On Tuesday, my mom, at age 70, had a partial knee replacement on her right leg. Thinking she would be essentially immobile for several days, I made plans to drive up and help out — make dinners, walk the dogs, etc.
It turns out my mom threw aside her walker two weeks ahead of schedule (and just two days after surgery — the very night she got home), and decided the prohibition against stairs and showers was for the birds. Meanwhile, her friends were bringing complete and delicious meals.
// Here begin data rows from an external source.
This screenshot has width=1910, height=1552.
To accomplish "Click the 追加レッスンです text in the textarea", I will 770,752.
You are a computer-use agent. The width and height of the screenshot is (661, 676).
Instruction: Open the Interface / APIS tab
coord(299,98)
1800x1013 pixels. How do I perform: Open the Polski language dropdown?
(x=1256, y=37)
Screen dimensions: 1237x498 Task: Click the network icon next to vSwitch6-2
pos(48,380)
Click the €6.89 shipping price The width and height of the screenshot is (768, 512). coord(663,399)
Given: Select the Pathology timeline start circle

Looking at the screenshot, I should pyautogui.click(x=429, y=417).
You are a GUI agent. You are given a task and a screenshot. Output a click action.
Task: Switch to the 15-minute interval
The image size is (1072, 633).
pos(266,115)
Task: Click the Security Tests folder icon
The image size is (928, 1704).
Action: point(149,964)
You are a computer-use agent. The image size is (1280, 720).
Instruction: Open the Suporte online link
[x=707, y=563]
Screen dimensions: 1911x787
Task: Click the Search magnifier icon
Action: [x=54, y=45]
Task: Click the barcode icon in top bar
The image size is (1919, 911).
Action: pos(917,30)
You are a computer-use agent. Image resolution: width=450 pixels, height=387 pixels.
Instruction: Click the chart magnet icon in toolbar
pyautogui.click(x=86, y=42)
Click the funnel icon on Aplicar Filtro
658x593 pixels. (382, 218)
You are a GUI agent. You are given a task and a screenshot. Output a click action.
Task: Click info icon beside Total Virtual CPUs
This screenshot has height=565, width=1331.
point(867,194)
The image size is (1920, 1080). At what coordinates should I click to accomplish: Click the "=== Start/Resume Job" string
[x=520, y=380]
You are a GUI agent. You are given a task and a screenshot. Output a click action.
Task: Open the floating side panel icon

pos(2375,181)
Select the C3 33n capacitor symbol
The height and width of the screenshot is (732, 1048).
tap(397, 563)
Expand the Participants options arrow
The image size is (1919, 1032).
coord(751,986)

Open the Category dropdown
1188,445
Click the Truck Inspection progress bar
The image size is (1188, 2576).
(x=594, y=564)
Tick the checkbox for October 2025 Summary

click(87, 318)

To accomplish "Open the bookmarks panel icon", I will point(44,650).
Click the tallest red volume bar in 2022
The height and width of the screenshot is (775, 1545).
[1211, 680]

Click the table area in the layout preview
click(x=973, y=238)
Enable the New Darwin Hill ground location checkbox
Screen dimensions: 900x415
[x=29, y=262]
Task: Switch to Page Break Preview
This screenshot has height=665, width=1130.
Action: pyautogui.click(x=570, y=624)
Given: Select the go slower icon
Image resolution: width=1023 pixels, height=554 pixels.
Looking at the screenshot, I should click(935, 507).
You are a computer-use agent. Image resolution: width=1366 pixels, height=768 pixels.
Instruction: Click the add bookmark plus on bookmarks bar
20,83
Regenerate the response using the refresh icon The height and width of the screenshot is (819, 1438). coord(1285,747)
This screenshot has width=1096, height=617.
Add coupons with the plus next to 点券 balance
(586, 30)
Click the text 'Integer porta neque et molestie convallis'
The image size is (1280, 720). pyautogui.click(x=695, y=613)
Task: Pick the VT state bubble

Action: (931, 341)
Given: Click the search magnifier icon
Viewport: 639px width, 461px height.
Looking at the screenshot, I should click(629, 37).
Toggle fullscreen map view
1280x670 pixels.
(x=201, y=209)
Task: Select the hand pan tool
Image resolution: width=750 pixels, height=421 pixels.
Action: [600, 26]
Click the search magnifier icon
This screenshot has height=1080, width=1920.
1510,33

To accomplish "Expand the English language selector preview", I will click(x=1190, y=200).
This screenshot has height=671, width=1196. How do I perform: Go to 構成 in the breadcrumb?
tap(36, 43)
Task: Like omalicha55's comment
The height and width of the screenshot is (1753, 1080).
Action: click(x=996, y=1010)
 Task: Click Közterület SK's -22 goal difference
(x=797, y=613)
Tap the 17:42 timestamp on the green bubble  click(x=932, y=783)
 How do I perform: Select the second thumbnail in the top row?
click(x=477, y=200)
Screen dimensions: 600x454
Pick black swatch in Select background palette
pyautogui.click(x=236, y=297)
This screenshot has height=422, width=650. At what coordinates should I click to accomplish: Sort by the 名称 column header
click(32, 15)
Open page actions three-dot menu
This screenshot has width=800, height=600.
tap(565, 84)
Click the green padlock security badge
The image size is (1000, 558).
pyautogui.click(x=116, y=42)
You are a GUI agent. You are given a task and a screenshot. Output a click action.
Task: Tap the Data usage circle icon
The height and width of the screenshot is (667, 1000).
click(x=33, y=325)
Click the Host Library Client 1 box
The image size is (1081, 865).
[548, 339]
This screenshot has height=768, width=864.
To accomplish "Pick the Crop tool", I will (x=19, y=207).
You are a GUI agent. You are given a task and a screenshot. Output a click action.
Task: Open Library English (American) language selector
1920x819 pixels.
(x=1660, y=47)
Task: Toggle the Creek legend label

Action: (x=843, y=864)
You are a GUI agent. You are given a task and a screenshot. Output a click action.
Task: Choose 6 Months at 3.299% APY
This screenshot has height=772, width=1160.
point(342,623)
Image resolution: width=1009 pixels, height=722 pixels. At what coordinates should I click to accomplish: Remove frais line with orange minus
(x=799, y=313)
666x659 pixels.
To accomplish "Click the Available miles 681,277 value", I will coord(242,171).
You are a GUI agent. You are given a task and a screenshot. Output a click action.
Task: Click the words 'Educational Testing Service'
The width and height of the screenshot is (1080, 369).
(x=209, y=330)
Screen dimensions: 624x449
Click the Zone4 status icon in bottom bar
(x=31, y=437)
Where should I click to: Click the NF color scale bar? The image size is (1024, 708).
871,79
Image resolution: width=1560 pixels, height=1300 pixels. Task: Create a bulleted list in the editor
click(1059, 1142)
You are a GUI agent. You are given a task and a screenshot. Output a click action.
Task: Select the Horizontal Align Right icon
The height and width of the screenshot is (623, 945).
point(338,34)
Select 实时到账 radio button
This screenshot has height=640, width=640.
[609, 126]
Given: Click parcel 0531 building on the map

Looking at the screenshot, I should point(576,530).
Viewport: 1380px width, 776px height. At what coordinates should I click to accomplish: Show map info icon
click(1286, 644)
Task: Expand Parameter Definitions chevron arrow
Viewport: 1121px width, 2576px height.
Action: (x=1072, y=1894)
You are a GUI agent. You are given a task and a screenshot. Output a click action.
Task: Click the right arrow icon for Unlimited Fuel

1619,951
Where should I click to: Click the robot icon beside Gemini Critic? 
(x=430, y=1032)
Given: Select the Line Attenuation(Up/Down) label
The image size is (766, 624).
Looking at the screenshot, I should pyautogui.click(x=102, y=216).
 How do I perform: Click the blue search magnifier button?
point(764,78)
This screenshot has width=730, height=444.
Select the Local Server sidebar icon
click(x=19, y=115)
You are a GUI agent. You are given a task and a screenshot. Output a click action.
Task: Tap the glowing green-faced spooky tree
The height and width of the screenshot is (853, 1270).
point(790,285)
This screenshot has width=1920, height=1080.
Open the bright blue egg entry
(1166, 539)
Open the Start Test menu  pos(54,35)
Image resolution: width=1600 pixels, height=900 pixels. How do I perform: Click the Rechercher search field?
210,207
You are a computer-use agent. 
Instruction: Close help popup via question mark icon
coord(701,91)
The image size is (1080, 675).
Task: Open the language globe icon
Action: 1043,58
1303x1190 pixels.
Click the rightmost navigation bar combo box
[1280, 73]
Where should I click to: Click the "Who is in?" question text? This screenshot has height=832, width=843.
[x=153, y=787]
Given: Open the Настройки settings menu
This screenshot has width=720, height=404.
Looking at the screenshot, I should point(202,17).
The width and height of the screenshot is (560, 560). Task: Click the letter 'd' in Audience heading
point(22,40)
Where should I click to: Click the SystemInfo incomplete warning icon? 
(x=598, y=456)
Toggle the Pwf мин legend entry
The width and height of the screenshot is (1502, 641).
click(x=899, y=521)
What was I to do? I scolded her for walking unaided and offered to get her groceries, prescriptions and the like.
Then my dad mentioned he needed to call a plumber to replace a corroded shut-off valve to the basement toilet in preparation for replacing the toilet itself. “Oh, don’t call the plumber,” I said. “I can fix that!”
Finally, when the pipe was just dripping the tiniest bit, we started. We cleaned the pipes, wiped on the bond, got out my mom’s butane creme brûlée torch and got to work.
Nothing worked. The bond didn’t melt. The pipes didn’t adhere to each other. Confused, I looked at my dad and said, “but this worked perfectly the last time I did it!”
We decided the pipe bond wasn’t right and returned to the hardware store to get flux and solder.
Back home, we tried again. Nothing. Drops of solder fell to the ground. Water boiled and dripped out of the pipe.
“Mom’s kitchen torch isn’t strong enough,” I said. By now, Ohio winter had set in and the roads were covered in snow and ice. “We need a bigger torch.”
After trip number three, we lit the giant torch and got the pipe smoking‘ hot.
After exhausting our supply of swear words, I remembered something. There can’t be any water in the pipe. Problem was, the water had been off for hours, other faucets had been opened and still water was dripping. Ah, but of course, We’re in the lowest part of the house. The entire plumbing system is still, slowly, draining through this pipe.
But what to do? “Maybe we can get a pressure-based coupler, instead of one that uses solder.
Trip number four.
As we searched the aisles for the right device, the plumbing manager walked past. “Excuse me,” I said. “We’re having this problem…” and proceeded to explain the above situation.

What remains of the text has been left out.